O Estado e a centralização da produção

Luigi Fabbri

1922


Observação: Este texto faz parte do opúsculo «Anarchia e Comunismo “scientifico”» (em que Luigi Fabbri polemiza com Nicolai Bukharin em resposta a um panfleto deste publicado na Itália com o título «Anarchia e comunismo scientifico»), ed. LIBRERIA EDITRICE “TEMPI NUOVI”, Milão, 1922. Título original: «Lo Statto e l’accentramento della produzione».

Fonte: https://ultimabarricada.wordpress.com/2019/01/30/o-estado-e-a-centralizacao-da-producao/

Tradução e revisão: Última Barricada

HTML: Fernando Araújo.


Os escritores comunistas — incluindo especialmente Bukharin — desde há algum tempo costumam atribuir aos anarquistas um erro que, pelo contrário, os anarquistas sempre refutaram e que foi até recentemente um erro exclusivo dos sociais-democratas da Segunda Internacional: o de fazer consistir todo o contraste entre marxismo e anarquismo no objetivo final da abolição ou não do Estado na futura sociedade socialista.

Os socialistas democráticos, que então se diziam «científicos», como agora os comunistas, afirmavam a necessidade do Estado em regime socialista, e com isso pretendiam ser marxistas.
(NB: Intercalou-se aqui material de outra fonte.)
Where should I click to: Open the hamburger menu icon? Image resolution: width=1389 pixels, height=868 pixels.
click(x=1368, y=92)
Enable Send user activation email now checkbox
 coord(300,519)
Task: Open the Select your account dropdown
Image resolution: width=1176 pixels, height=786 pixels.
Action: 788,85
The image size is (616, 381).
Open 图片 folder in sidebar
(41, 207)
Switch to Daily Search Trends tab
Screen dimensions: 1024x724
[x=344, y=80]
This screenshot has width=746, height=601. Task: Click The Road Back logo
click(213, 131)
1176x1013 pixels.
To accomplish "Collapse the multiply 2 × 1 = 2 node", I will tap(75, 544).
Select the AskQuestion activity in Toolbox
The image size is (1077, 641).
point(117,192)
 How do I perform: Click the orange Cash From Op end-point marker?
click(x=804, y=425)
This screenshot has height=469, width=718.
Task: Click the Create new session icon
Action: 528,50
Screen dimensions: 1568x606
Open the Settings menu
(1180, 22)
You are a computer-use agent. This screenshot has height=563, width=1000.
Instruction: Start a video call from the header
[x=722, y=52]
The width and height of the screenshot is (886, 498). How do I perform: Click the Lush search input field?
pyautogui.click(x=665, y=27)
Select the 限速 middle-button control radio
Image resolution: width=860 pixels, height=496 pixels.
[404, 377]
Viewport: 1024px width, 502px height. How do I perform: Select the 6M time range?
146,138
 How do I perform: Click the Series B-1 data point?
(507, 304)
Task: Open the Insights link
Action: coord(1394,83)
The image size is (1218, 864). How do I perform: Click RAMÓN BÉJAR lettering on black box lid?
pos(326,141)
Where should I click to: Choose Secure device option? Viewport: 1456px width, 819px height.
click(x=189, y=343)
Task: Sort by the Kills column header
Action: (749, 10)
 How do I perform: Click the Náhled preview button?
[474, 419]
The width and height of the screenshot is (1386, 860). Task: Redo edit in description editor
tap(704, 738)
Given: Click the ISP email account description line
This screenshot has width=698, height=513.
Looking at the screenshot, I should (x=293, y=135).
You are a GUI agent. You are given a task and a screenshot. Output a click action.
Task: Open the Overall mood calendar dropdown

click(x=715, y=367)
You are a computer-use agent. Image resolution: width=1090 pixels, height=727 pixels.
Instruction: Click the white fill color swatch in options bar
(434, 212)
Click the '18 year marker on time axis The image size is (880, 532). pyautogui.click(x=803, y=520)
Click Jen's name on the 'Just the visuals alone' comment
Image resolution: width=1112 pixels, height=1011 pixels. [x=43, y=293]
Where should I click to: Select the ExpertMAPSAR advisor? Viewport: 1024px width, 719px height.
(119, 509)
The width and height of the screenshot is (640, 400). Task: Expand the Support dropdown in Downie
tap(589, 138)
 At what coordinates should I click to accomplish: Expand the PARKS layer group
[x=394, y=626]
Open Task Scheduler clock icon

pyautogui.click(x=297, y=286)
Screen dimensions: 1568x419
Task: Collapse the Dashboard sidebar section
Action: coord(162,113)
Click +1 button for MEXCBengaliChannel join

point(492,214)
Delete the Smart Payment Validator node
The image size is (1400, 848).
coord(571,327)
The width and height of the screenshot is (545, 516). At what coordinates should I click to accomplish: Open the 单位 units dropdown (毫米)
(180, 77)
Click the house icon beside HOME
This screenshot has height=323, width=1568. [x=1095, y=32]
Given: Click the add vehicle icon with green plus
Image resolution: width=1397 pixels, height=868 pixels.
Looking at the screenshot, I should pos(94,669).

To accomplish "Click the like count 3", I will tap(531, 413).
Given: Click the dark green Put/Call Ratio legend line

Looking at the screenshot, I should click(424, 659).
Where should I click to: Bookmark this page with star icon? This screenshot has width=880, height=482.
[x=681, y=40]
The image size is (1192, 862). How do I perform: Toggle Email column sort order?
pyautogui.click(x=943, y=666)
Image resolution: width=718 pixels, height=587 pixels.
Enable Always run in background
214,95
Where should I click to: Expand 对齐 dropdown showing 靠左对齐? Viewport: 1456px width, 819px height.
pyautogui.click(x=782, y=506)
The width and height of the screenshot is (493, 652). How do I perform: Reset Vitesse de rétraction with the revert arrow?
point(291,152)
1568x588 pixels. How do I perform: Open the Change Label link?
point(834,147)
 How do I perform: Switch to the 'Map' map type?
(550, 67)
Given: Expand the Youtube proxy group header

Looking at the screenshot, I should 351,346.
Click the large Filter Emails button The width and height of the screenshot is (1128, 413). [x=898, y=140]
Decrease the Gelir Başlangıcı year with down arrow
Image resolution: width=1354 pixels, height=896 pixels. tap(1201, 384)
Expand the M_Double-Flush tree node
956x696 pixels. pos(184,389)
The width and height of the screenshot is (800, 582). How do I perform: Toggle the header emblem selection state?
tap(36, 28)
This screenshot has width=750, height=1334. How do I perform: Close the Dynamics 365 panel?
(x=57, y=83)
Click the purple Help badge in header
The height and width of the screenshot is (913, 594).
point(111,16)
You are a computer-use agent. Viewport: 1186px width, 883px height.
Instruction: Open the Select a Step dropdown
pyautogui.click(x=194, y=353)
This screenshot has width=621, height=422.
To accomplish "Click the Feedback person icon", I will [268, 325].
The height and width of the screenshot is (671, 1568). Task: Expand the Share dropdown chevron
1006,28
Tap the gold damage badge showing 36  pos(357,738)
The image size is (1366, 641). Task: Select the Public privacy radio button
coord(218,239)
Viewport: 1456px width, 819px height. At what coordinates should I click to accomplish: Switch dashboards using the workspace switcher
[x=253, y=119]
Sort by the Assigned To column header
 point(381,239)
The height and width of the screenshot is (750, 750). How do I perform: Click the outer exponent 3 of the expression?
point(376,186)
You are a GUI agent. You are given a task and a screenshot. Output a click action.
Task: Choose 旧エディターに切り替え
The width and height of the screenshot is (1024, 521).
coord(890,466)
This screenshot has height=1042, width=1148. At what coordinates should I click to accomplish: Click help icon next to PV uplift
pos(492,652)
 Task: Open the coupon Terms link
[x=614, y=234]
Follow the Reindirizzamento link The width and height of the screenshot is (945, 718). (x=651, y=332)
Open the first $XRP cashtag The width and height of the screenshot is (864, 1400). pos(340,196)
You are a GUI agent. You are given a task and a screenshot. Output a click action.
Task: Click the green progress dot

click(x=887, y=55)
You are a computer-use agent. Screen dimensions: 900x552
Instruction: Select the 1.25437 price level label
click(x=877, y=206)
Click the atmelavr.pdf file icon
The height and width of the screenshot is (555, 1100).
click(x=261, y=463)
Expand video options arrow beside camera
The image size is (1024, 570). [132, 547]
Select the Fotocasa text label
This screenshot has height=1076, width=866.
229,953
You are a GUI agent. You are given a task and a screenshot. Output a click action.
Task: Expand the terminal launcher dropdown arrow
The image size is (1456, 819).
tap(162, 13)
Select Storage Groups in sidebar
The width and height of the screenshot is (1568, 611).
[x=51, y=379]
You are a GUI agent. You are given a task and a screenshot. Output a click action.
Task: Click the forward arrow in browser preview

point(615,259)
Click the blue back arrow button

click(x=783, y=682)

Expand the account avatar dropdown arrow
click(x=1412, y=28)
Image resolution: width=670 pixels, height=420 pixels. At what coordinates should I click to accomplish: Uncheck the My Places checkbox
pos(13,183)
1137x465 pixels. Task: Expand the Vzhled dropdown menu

Até há pouco tempo, os escritores anarquistas foram os únicos, ou quase os únicos, a enfatizar essa falsificação do marxismo, da qual agora se quer torná-los corresponsáveis.

No Congresso internacional operário e socialista de Londres de 1896 — no qual foi deliberada a exclusão dos anarquistas (os únicos que então se diziam comunistas) dos congressos internacionais porque não aceitavam a conquista do poder como meio ou como fim — foi o próprio Errico Malatesta a recordar que, originalmente, o objetivo final dos anarquistas e socialistas era único, pela abolição do Estado, e que sobre isto os marxistas haviam abandonado as teorias de Marx.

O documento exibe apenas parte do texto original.